Jüdisches Vermögen und Brandvermeidung – ein Praktikumsbericht

Zehn Wochen lang hat Fiona A. das Stadtarchiv München für ein Praxis-Semester verstärkt. Sie studiert an der Fachhochschule Potsdam Archivwissenschaften auf Bachelor und berichtet im Folgenden über ihr Praktikum.

„Um für die Bachelor-Arbeit zugelassen zu werden, muss vor dem letzten Theoriesemester ein 20-wöchiges Praxissemester absolviert werden. Zehn Wochen davon habe ich von November 2022 bis Ende Januar 2023 im Stadtarchiv München verbracht.

Dort wurde ich zugleich mit einer wichtigen Aufgabe betraut. Ich durfte den bereits zur Hälfte erschlossenen Bestand „Leihamt“ weiter entmetallisieren (die Heftklammern entfernen), erschließen und schließlich natürlich auch fachgerecht verpacken (das volle Programm also 🙂 ).

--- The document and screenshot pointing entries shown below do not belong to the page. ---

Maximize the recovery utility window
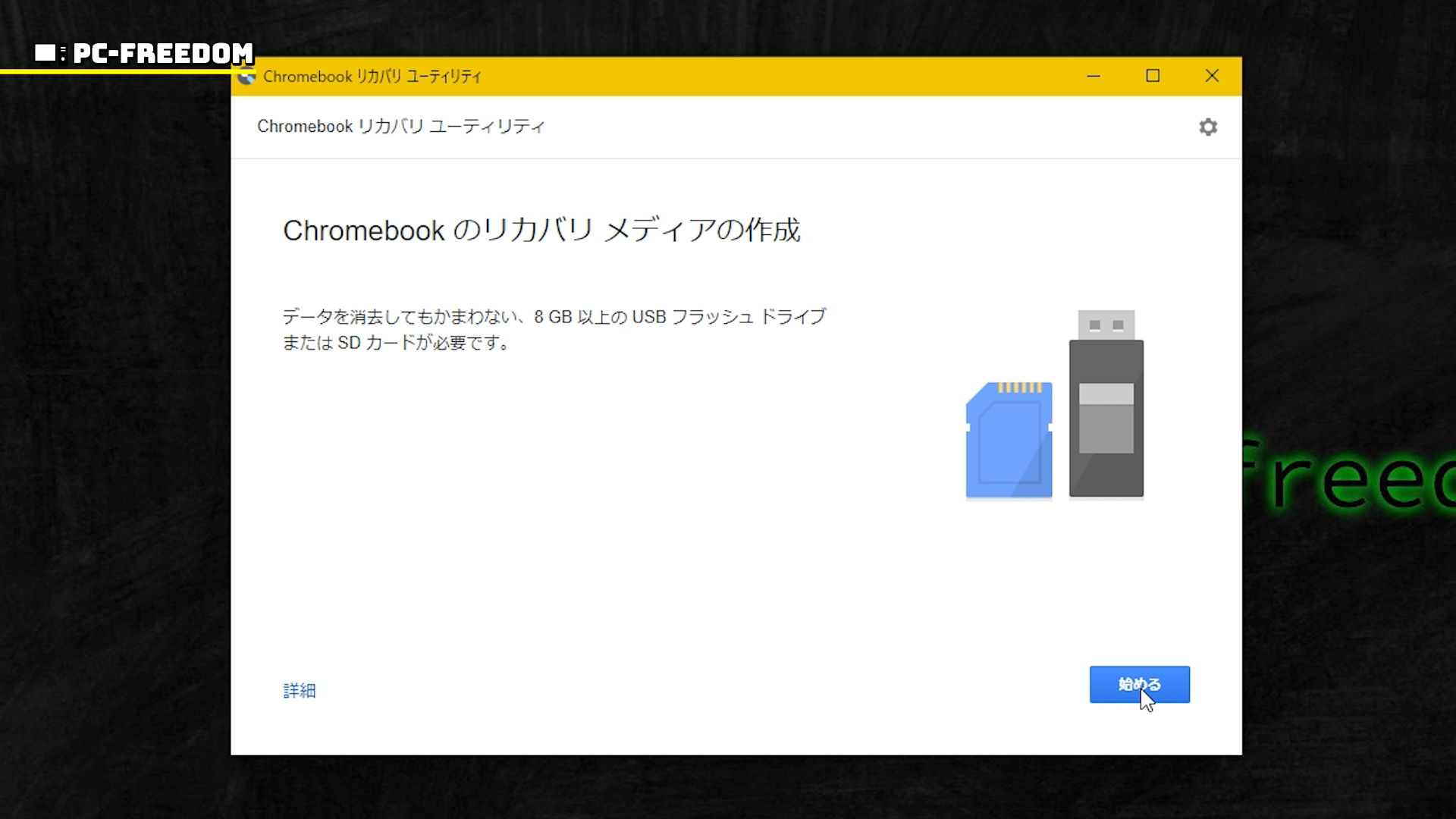Image resolution: width=1456 pixels, height=819 pixels. (1153, 76)
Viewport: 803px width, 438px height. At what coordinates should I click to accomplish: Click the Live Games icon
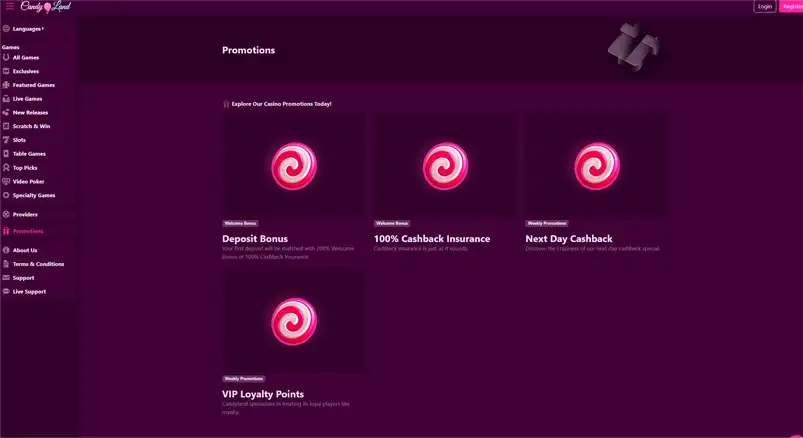point(6,99)
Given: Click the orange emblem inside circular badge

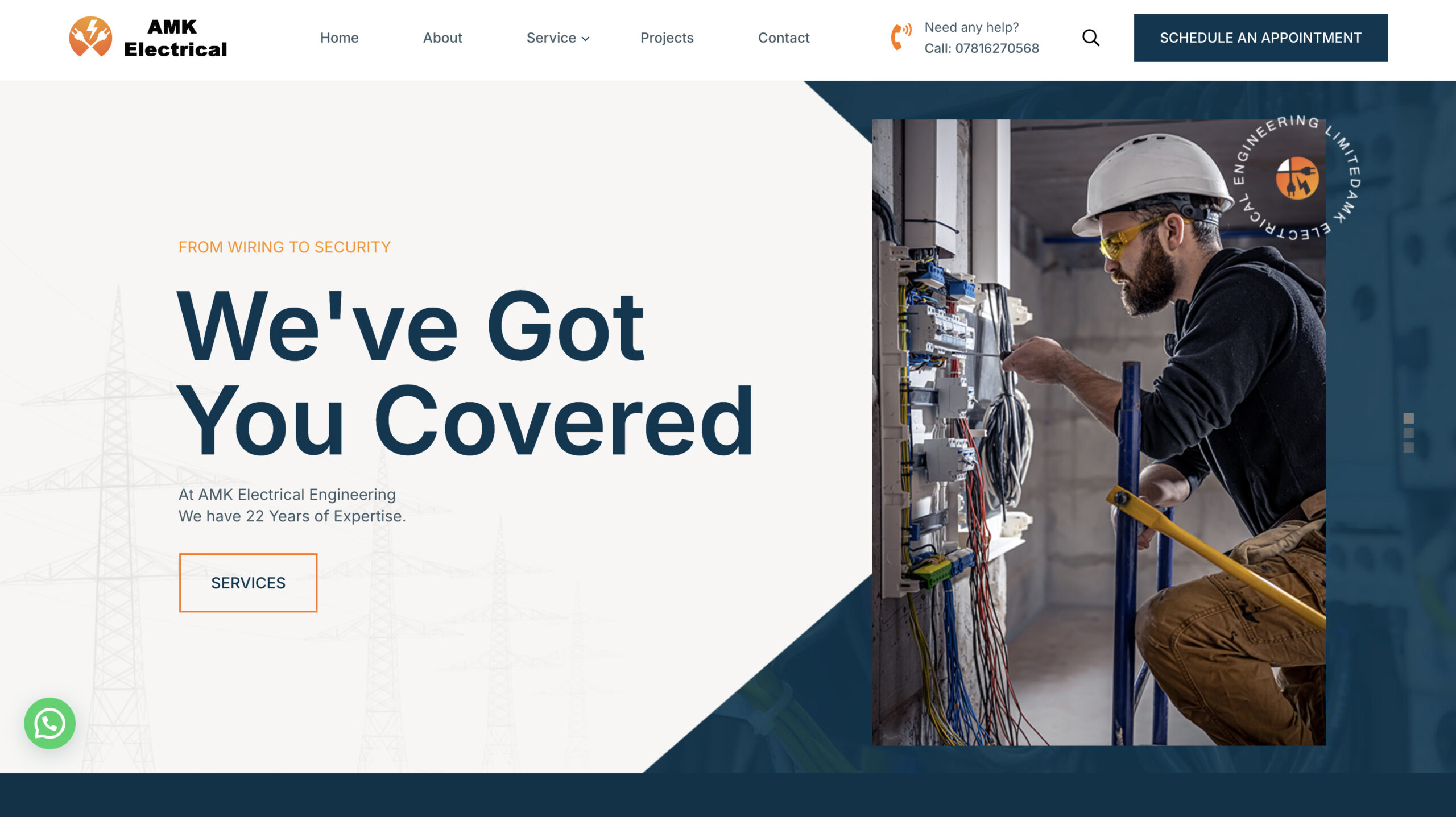Looking at the screenshot, I should point(1297,178).
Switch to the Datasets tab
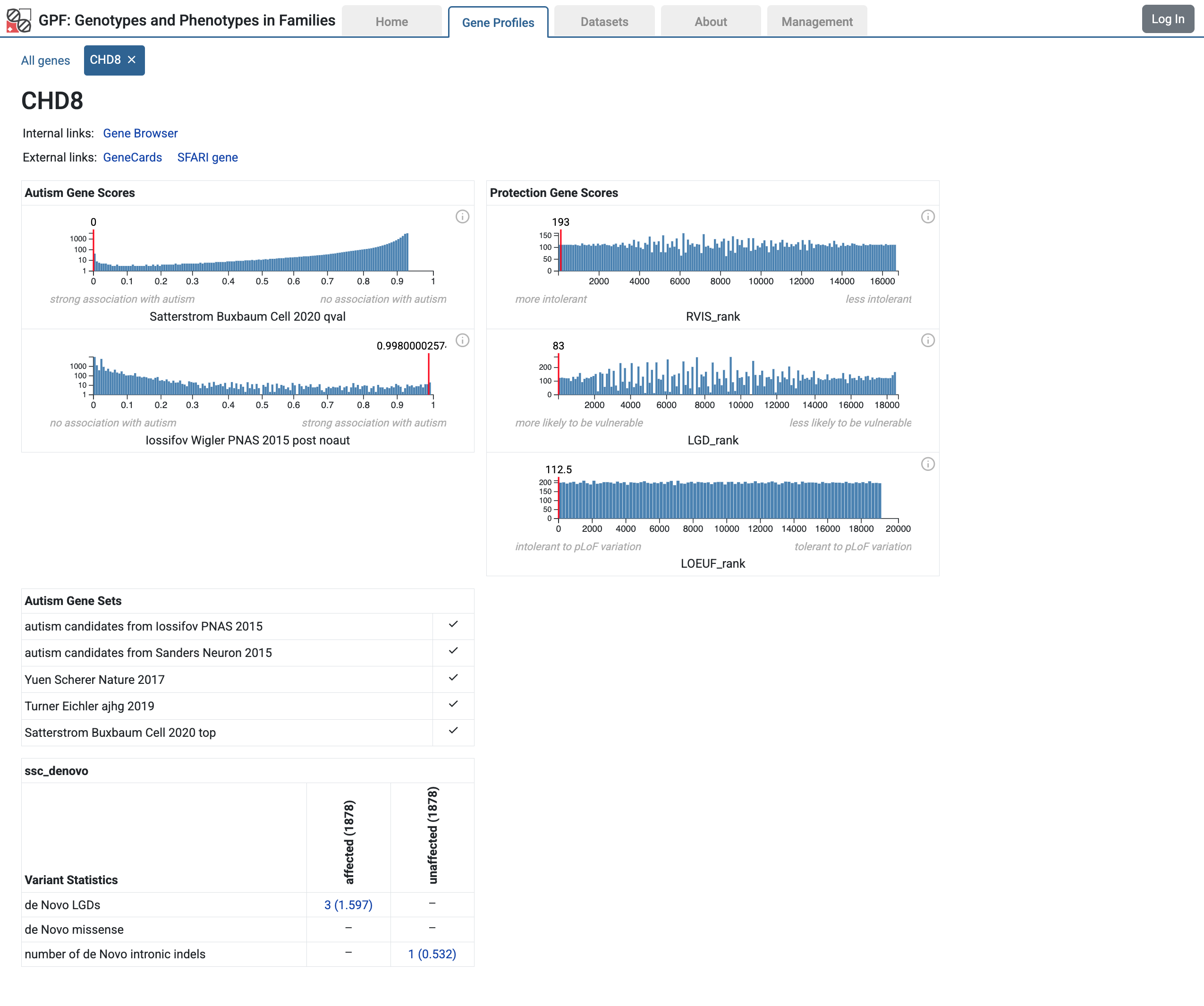1204x1006 pixels. pyautogui.click(x=604, y=21)
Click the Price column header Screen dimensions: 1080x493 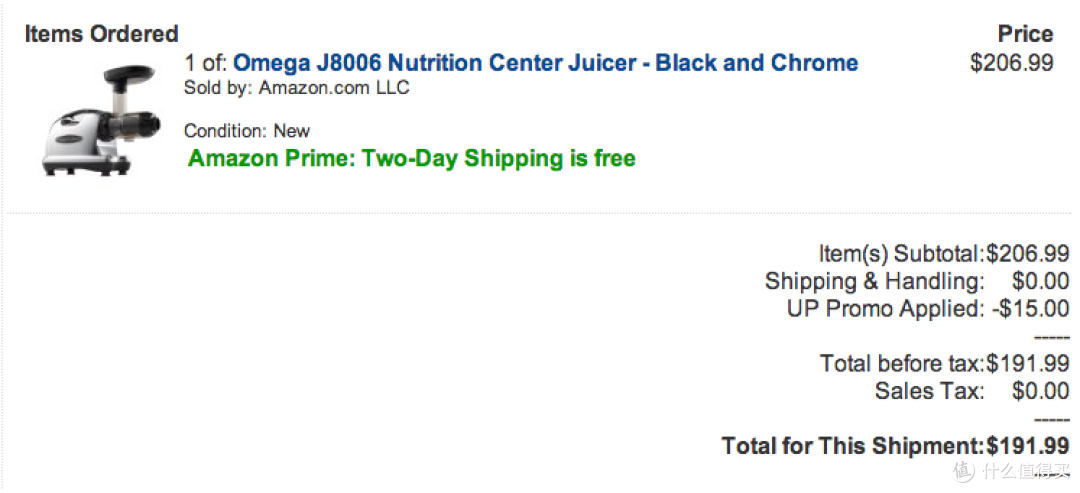[1025, 34]
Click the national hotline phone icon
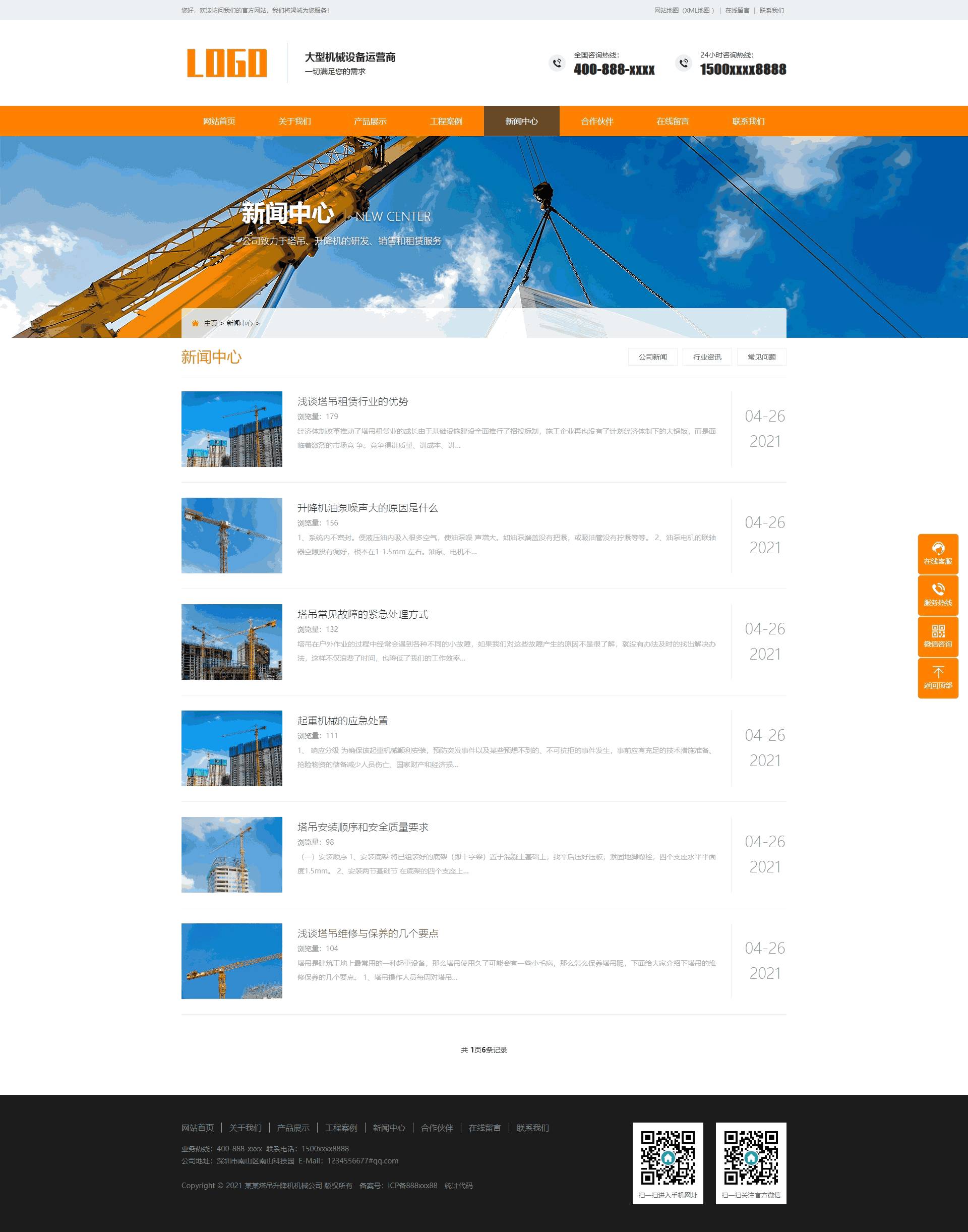The height and width of the screenshot is (1232, 968). (x=557, y=63)
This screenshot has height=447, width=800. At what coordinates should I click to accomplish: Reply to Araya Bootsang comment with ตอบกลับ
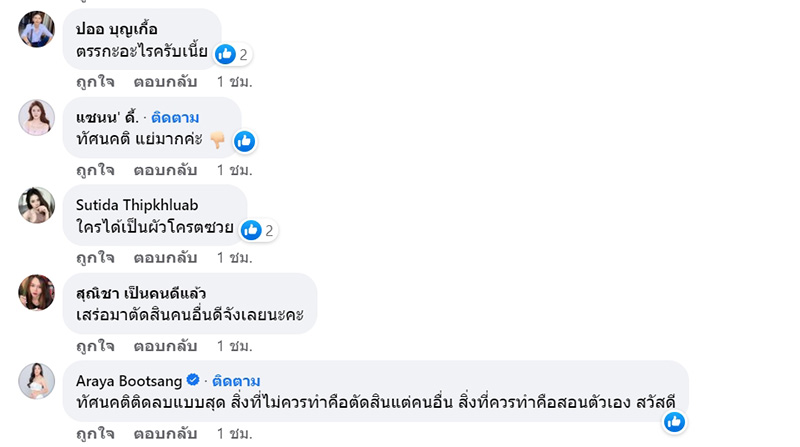tap(165, 435)
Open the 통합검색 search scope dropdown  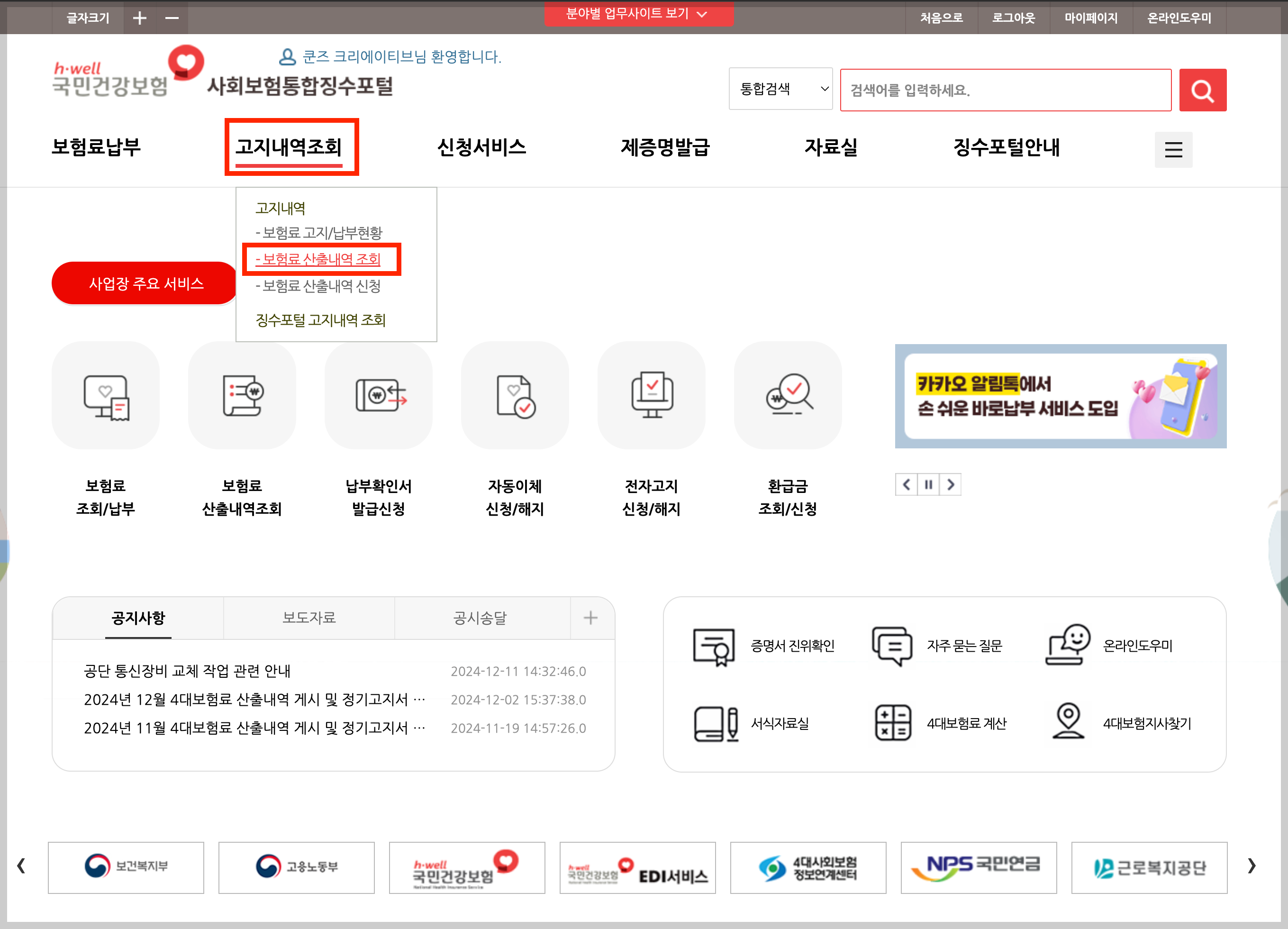(780, 89)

Archivar*innen mögen keine Büro- und Tackerklammern, da sie rosten und das Papier angreifen können.

Eine Quelle für die Provenienzforschung

Besonders gut gefallen hat mir die Vielfältigkeit dieses Bestandes (von eher unspektakulären „Verlustanzeigen der Pfandscheine“ bis hin zu „Abgabelisten zwangsenteigneter Gegenstände aus jüdischem Besitz“ aus der NS-Zeit war alles dabei), sowie die sich daraus ergebende Relevanz für die Forschung.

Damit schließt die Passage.